As the millennial generation is getting older, things like retirement, having children, and paying off debts are constantly in their minds. This is why young investors are turning to cryptocurrencies. As the crypto market is diversifying, putting money into just Bitcoin or Ethereum doesn’t do the trick anymore. The market is now leaning towards investing early in Initial Coin Offerings (ICOs) to make a significant amount.
What is an ICO?
Much like an IPO, companies may use an ICO to offer shares to their company in the form of cryptocurrency tokens. If the company’s business model seems solid, one may choose to invest in their company by purchasing their currency. When the ICO ends, users will be rewarded with tokens that they may sell them on exchanges, wait for them to accrue in value or gain periodic dividends.
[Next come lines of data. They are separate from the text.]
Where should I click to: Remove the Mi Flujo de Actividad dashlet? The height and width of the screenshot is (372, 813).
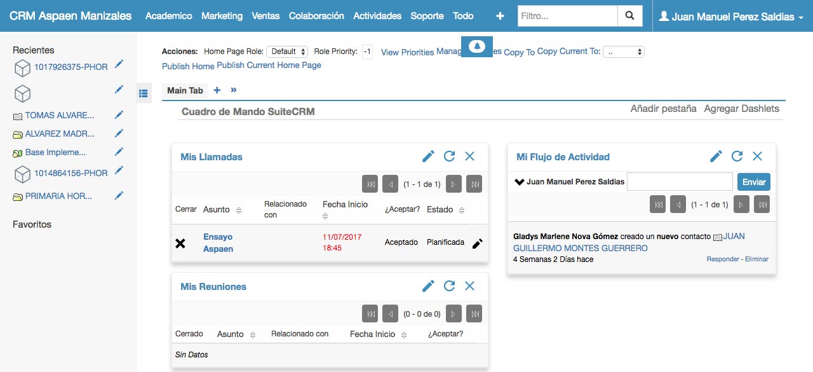[757, 156]
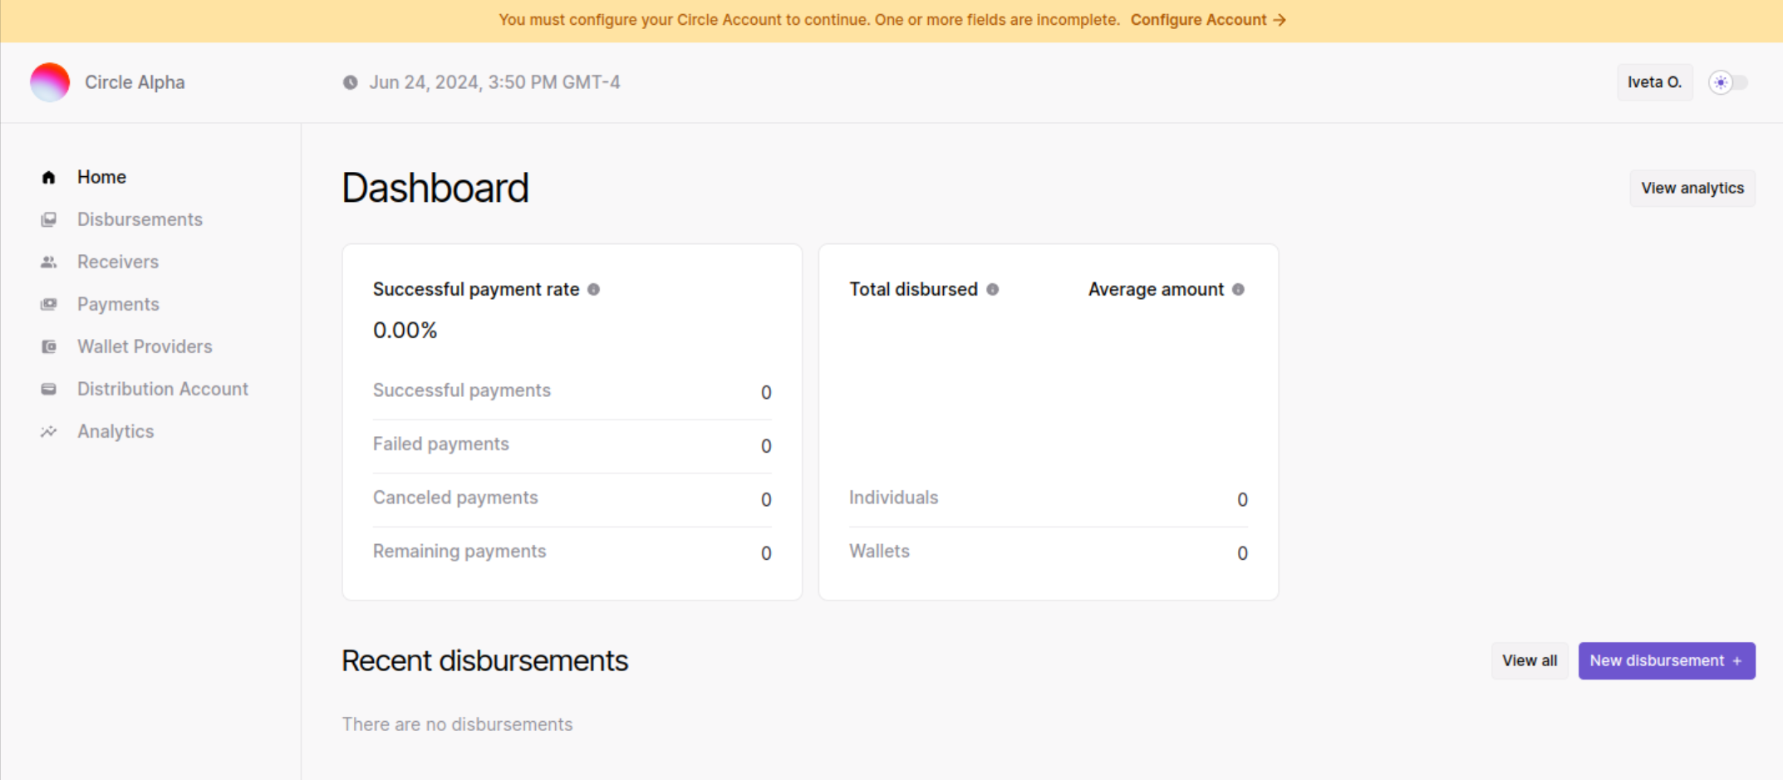Open the Iveta O. user menu
The height and width of the screenshot is (780, 1783).
click(1654, 82)
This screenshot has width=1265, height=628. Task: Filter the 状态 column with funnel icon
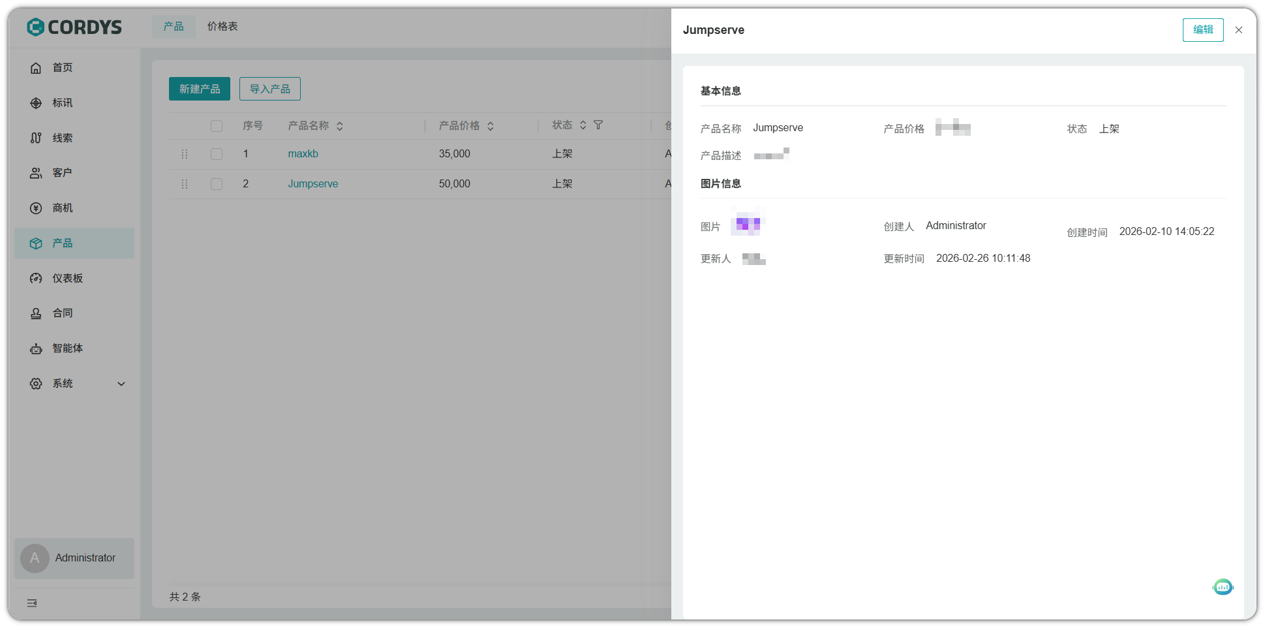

The majority of businesses using an ICO model is likely to be related to cryptocurrencies, but a wide variety of startups have utilized it. Bob’s Repair is an example of a small business using an ICO to fund their company. Cryptocurrency exchanges, like Binance or Kucoin, will commonly launch their own tokens as they gain popularity.
The development of an advanced ICO requires extensive programming knowledge that isn’t something to take lightly. Most ICOs will use Ethereum’s ERC-20 as it is designed to make token creation easier, but it still requires funds (known as GAS) to use the network. Hiring programmers to create a crypto-currency from scratch has its advantages but will have a higher initial cost.
Analyzing an ICO
Many people are looking for the best upcoming ICO, but where do you start? Ignoring the superficiality of an ICO, the whitepaper should be the strongest part of any cryptocurrency project. This document should be well-written and explains the cryptocurrency thoroughly. If applicable, it should also explain the business model of the company and how the ICO will function. If the whitepaper looks bad, you should abandon the ICO.
Secondly, it is important to review the source code of the currency to judge the technical competency of the team. If the project looks like a copy & paste of Bitcoin or Litecoin, the project is probably not serious about the longevity of the currency.
Digging even deeper, you should be looking for inconsistencies that give the project creators an unfair advantage. Some cryptocurrency creators will allocate themselves the majority of the tokens, making it a get-rich-quick scheme. If you do not have the programming literacy to review the source code, you may hire outside help.
How Does an ICO Typically Function?
Investing into an ICO is quite different than an IPO as the company has complete control over the distribution of tokens or shares. It also comes with little extra risk since there is very little regulation by most governments around the world. This is why you must be absolutely sure about the legitimacy of the project before thinking about investing.
Once you’ve decided to invest in a project, you will have to see how to deposit funds. The vast majority of ICO will use Bitcoin and Ethereum as the primary payment method. In some special cases, credit cards, bank deposits, and other traditional payment methods are accepted. The tokens will then be distributed at the specified date and the currency may be publicly traded via exchanges or elsewhere.
Deciding to sell your tokens for short-term profit or holding onto it in the long-term is often the most difficult part. Your ability to sell will depend on the coin’s popularity on forums and exchanges so it may not be easy to liquidate your investment during the initial release.
When a coin hits its first major exchange, you may expect wild fluctuations in price due to investors either dumping or purchasing large volumes of the currency. If the token is tied to a solid business model and pays out dividends, it may be worth keeping in the long-term. Good high selling points will be when big news hits of partnerships, mergers, or acquisitions with major companies.
Even though ICO’s have huge potential to multiply the money of younger generations, crashes and exit scams are still a big risk in this emerging market. Since you will have the responsibility for your own funds, you should keep your private keys save in a hardware wallet to prevent hackers from stealing your coins without scrutiny. The crypto market is still very young so it will be exciting to see what new innovations will emerge and how governments and society will react to them.